Hitchcock told Truffaut that he had Judy live in the Hotel Empire because of its big, green neon sign. From inside Judy's room, the whole room is suffused with that green light, filtered through fine-mesh curtains. As Judy emerges from the bathroom, competing her visual transformation into Madeleine, she is bathed in green and shot through a hazy filter that recalls the soft, dreamy lighting of the garden sequence. Once again, Scottie has withdrawn from reality and into a romantic fantasy. As he kisses Judy/Madeleine, the camera circles dizzyingly—vertiginously, you might say—around them and the whole world bursts into green—green, the color of rebirth, of growth. Everything seems to be complete for Scottie once again—except for a disturbing blue flashback to the Mission. But Scottie shrugs it off and obsessively embraces his Madeleine—even though she's really Judy. Green floods the frame once again. At this point, Scottie is more responsible for snuffing out Judy than he is for Madeleine's death. Indeed, he's smothered Judy to death with Madeleine.

Scottie can't deal with reality -- with a real flesh-and-blood woman. In the movie's most heartbreaking scene, Judy senses that Scottie prefers an illusion: "You can't even touch me!" And then, when Scottie begs her to change the color of her hair (color is a vital part of Scottie's obsessive fantasies; everything must be just so, from the suit to the coiffure), she asks: "If I let you change me, will that do it?
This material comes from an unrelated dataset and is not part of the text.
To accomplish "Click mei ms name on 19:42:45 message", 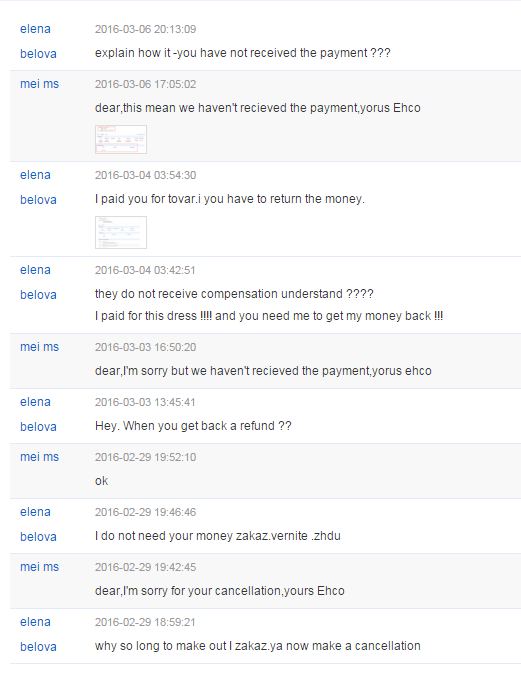I will point(39,567).
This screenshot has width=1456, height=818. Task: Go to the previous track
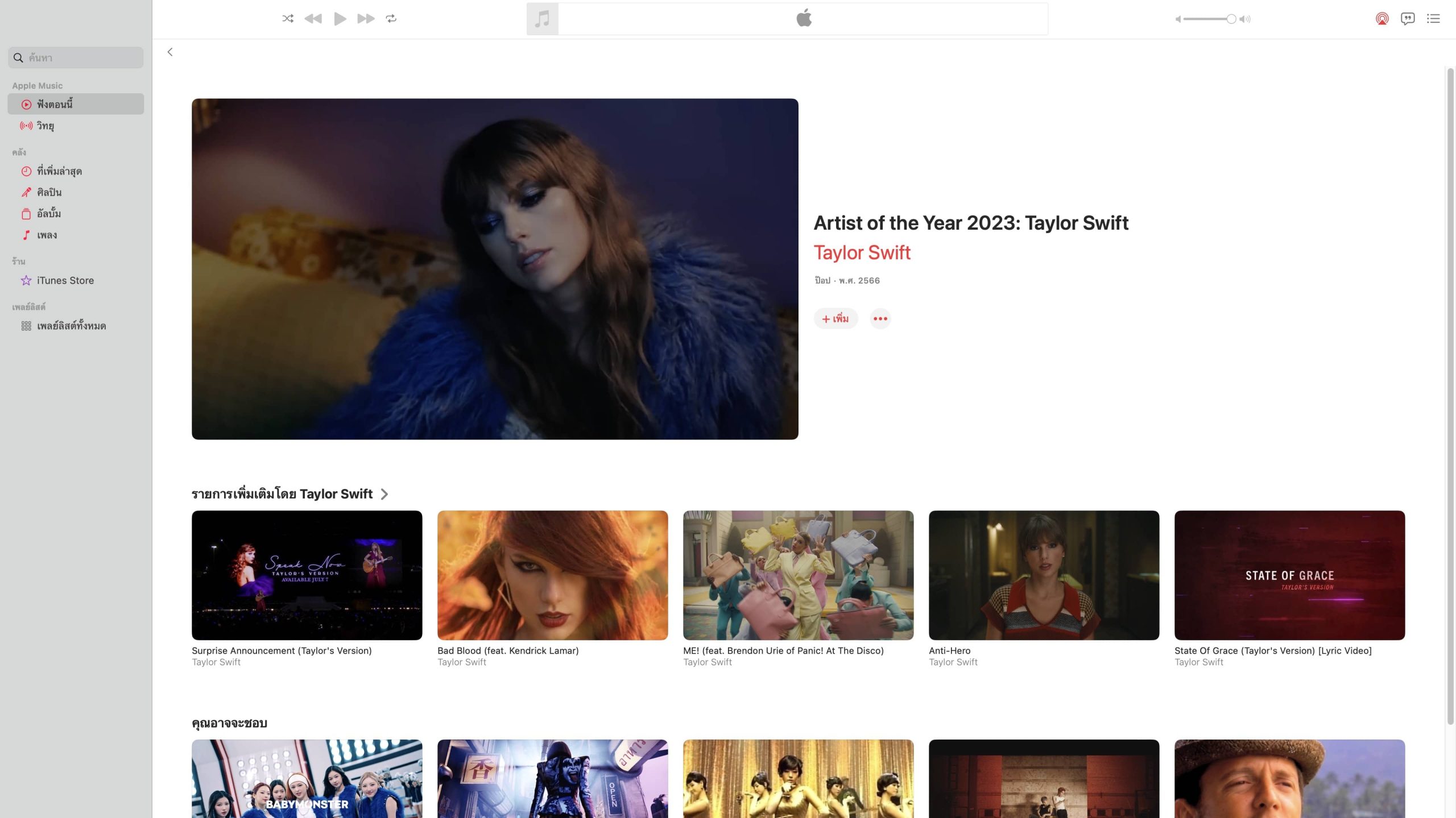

If I let you change me … will you love me?" Like the artist in Edgar Allan Poe's , Scottie is so obsessed with creating his "work of art," that he doesn't even notice that he's draining the very life from his subject:

And in sooth some who beheld the portrait spoke of its resemblance in low words, as of a mighty marvel, and a proof not less of the power of the painter than of his deep love for her whom he depicted so surpassingly well…. And when many weeks had passed, and but little remained to do, save one brush upon the mouth and one tint upon the eye, the spirit of the lady again flickered up as the flame within the socket of the lamp. And then the brush was given, and then the tint was placed; and, for one moment, the painter stood entranced before the work which he had wrought; but in the next, while he yet gazed, he grew tremulous and very pallid, and aghast, and crying with a loud voice, 'This is indeed Life itself!’ turned suddenly to regard his beloved:—She was dead! (Edgar Allan Poe, The Oval Portrait)

In the end, Scottie is "cured" of his obsessive fantasies, his romantic illusions -- and, simultaneously, of his vertigo. But it’s a cure that leaves him on a precipice, staring directly into the "great abyss."